Poetry at Sangam

SangamHouse

 










Bedtime Story – II

There was this little boy. He played only in the oranges and purples of evenings. He never left his
room in the day – it was white, too loud and pigeons had cordoned off the balcony.
One evening, he slipped into the gap between the headboard and the mattress. He flashed his tightly
shut eyes open – he felt alive. He realised the hardest thing about losing a lover is that mornings
continue to come. In the warmth of this crack, he whispered, I have had my heart broken. It echoed. It echoed some more. He tasted tang in the reverb.
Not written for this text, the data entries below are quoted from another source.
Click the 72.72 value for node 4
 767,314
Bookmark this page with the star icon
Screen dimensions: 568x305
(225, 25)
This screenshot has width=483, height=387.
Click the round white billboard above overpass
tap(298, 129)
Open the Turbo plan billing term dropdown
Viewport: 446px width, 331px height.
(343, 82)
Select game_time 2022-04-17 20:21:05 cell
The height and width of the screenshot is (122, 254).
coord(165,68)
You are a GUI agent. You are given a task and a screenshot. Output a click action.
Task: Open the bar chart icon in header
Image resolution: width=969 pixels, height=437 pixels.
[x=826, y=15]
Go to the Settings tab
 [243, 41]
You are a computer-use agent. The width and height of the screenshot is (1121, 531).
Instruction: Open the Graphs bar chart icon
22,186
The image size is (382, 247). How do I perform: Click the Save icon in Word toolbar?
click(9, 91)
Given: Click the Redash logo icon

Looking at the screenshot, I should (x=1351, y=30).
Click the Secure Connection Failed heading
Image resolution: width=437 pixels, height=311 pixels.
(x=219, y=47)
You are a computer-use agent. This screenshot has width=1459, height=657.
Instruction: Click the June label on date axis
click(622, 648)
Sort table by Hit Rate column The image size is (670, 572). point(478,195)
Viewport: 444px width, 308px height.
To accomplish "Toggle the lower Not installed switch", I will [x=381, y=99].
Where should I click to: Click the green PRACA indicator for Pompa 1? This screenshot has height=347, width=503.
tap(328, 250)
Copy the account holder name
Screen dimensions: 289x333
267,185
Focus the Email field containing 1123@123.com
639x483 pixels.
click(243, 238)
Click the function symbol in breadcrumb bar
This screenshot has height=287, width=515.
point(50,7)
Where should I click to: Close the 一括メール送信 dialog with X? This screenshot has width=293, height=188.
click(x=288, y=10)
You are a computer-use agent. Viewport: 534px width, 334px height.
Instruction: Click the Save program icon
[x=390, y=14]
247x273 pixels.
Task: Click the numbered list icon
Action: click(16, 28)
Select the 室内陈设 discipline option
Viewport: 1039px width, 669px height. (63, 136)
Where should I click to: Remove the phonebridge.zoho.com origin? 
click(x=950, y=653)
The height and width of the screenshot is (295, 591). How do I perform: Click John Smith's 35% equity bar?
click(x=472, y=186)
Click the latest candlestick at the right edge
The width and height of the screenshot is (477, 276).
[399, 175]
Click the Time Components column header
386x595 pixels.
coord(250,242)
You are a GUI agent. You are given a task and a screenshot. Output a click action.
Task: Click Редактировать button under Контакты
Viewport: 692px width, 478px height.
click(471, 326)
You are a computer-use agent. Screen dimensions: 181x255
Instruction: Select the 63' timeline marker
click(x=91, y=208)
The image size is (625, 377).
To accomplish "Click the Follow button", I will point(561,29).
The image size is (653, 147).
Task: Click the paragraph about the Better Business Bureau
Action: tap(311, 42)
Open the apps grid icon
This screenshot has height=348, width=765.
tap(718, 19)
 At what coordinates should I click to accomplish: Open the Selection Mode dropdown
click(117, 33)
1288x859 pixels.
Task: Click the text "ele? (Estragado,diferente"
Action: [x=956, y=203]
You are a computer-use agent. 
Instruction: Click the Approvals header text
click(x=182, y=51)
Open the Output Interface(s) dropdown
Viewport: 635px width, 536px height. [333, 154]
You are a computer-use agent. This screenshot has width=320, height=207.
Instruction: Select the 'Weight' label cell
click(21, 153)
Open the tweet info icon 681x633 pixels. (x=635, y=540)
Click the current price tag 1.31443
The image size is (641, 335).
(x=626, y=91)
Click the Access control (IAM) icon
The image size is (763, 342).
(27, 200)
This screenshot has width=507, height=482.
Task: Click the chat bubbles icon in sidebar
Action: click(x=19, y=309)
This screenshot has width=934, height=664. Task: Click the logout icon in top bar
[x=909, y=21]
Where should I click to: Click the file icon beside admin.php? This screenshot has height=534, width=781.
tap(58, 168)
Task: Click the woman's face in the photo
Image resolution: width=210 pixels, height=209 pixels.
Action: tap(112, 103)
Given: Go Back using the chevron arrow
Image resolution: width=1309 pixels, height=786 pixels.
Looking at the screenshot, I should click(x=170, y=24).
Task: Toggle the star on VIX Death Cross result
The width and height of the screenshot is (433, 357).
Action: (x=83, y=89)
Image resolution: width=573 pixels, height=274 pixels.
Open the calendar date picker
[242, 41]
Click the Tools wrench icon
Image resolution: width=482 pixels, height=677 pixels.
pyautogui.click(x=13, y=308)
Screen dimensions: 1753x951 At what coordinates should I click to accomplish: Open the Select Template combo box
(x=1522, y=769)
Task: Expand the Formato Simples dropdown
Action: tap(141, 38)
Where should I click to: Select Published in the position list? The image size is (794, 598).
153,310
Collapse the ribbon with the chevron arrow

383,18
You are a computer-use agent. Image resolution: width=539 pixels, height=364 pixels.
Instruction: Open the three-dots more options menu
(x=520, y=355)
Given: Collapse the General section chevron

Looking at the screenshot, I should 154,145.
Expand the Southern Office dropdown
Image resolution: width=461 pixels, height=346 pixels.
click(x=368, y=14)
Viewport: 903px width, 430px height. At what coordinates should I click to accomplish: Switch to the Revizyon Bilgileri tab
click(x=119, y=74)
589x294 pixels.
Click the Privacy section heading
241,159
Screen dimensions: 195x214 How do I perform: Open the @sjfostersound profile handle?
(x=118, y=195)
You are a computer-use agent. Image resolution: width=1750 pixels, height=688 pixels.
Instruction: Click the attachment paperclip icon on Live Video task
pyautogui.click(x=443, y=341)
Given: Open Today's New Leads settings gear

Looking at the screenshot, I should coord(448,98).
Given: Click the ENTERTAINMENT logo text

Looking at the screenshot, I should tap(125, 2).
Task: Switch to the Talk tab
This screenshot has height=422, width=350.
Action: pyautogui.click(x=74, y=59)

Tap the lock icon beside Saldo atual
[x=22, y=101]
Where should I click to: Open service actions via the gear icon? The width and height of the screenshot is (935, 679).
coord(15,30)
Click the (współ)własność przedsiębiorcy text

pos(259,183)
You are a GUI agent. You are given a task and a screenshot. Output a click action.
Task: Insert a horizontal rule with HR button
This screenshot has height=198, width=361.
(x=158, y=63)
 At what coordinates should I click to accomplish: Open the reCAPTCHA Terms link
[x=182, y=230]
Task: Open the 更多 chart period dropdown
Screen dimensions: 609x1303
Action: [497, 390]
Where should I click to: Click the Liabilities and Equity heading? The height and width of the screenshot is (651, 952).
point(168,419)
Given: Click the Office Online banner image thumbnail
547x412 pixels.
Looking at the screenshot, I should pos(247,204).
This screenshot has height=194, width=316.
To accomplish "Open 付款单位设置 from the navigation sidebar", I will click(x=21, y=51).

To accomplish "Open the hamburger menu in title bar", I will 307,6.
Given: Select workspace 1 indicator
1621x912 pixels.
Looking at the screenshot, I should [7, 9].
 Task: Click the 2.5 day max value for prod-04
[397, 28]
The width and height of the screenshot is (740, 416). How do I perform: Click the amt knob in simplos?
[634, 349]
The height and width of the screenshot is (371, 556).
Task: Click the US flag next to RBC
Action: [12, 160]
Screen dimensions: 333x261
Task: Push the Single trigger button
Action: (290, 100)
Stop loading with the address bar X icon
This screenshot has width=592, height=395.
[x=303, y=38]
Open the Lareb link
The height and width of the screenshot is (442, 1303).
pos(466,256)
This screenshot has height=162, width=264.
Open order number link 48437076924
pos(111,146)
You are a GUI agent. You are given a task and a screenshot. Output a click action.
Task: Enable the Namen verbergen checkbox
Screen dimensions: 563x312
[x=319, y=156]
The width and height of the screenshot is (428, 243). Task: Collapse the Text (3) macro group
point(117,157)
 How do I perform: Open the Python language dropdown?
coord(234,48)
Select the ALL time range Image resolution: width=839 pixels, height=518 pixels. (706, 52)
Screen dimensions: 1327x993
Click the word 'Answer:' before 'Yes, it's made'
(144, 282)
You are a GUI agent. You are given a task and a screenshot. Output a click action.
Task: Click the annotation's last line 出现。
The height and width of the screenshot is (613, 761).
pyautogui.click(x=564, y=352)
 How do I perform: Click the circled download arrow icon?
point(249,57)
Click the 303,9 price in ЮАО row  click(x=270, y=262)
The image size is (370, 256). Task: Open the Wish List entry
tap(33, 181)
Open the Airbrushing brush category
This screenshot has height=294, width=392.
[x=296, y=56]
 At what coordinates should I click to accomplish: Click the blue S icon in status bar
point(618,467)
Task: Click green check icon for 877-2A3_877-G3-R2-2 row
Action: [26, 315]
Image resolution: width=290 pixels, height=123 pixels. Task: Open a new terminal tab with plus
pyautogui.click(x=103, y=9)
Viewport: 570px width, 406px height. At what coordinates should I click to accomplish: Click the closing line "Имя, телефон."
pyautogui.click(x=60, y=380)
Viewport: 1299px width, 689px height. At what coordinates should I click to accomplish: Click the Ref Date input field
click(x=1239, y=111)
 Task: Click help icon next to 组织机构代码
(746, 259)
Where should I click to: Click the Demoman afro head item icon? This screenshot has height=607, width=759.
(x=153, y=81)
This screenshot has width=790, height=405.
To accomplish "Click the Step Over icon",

He stopped.

At first, he was tentative, a spider feeling for the trip line. And then, he gushed into the light,
occasionally lifting his feet, he didn’t want his soles to miss out. He sped through, flicked by fingers
of grass, the earth bounced till he reached an orange tree. Ah, the tang.
As he reached out, he heard, you are hungry but take only one.

He stuck his thumb into the belly button of the orange. Sometimes, his heart seemed to be swollen
just like this. He peeled, each time, stabbing into the centre.

Each shred of skin unfurled around his feet.

He tasted it. It was sweet. Each bite burst into a sticky trail down his chin.
Again, he heard, go back now. Play in the light. Don’t smoke so much. The secret: the voice said ever
so lightly, the world will still be                  in the morning.